Banks source an estimated over 20 per cent of their capital from outside Rwanda but this liquidity, according to Toroitich, is affected by exchange rate related costs which also have to be factored into the final cost of credit.
Domestic savings in Rwanda are generally low and deposits are short term in nature to allow banks to support long term lending; as a result, although central bank only requires banks to maintain a liquidity level of 15 per cent, the industry liquidity adequacy ratio is above 20 per cent.
Between January and June 2015, banks increased their deposit rates to 8.80 per cent from 8.60 per cent in a bid to encourage more people to save, but analysts say as long as deposits remain short term, they can’t serve the huge demand for long term capital.
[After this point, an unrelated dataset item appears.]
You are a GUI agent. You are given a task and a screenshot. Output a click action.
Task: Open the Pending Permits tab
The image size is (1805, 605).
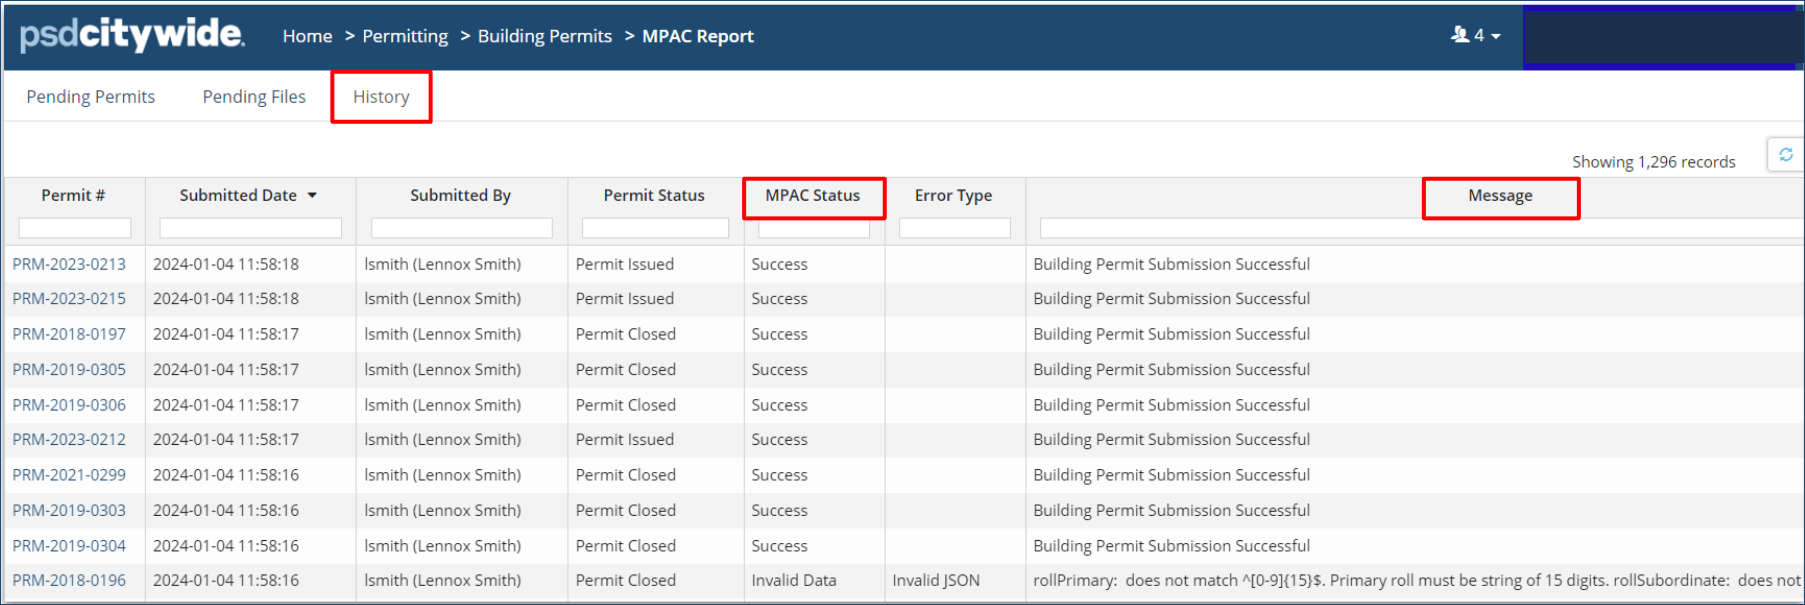point(90,97)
Toroitich also explained that most banks are currently going through an investment phase, expanding branches, investing in human capital and advancing new forms of banking technology, a cost that somehow gets factored into the final lending rates on credit.
High risk of lending
In conclusion, Toroitich shocked his audience when he noted that with all factors considered, the prevailing interest rates on credit in Rwanda are still low compared to the high risk of lending that banks have to contend with.
“The interest rate of 17 per cent is still very low given the reality of things; in fact, most banks are operating at a cost/income ration of above 70 per cent, which is not sustainable,” he said.
When he was done speaking, Bank of Kigali’s Gatera added his voice and validated points made by his counterpart, saying that borrowers simply have to be patient with the current industry dynamics and hope for things to get better.
“You can check elsewhere, but you will find that we still have the lowest rates,” said Gatera.
Between January and June 2015, banks received a total of over 128,000 loan applications, worth Rwf450.9 billion, of which about 20 per cent applications, accounting for some Rwf90.2 billion, were rejected.
The sector with the highest rejection rate, according to BNR statistics, was that of mining with a rejection of 33.3 per cent followed by non-classified activities with 30.7 per cent rejection.
Weak cash flows, inadequate collateral, bad credit history, bad business plans and questionable credit worthiness of shareholders were among the reasons given by banks for rejecting loan applications.
The Northern Province took the lion’s share with 37.7 per cent of all loans disbursed in the first half of the year, followed by Kigali city with 27.1 per cent.
By June, at least 122,000 people had accessed loans from financial institutions compared to 11,0482 in the same period last year.
In terms of access to loans by gender, the number of women borrowers declined to 41,756 from 43,488 in the same period last year compared to 80,249 men who borrowed money by June, a 16.5 per cent increment from 66.994 per cent in the same period last year.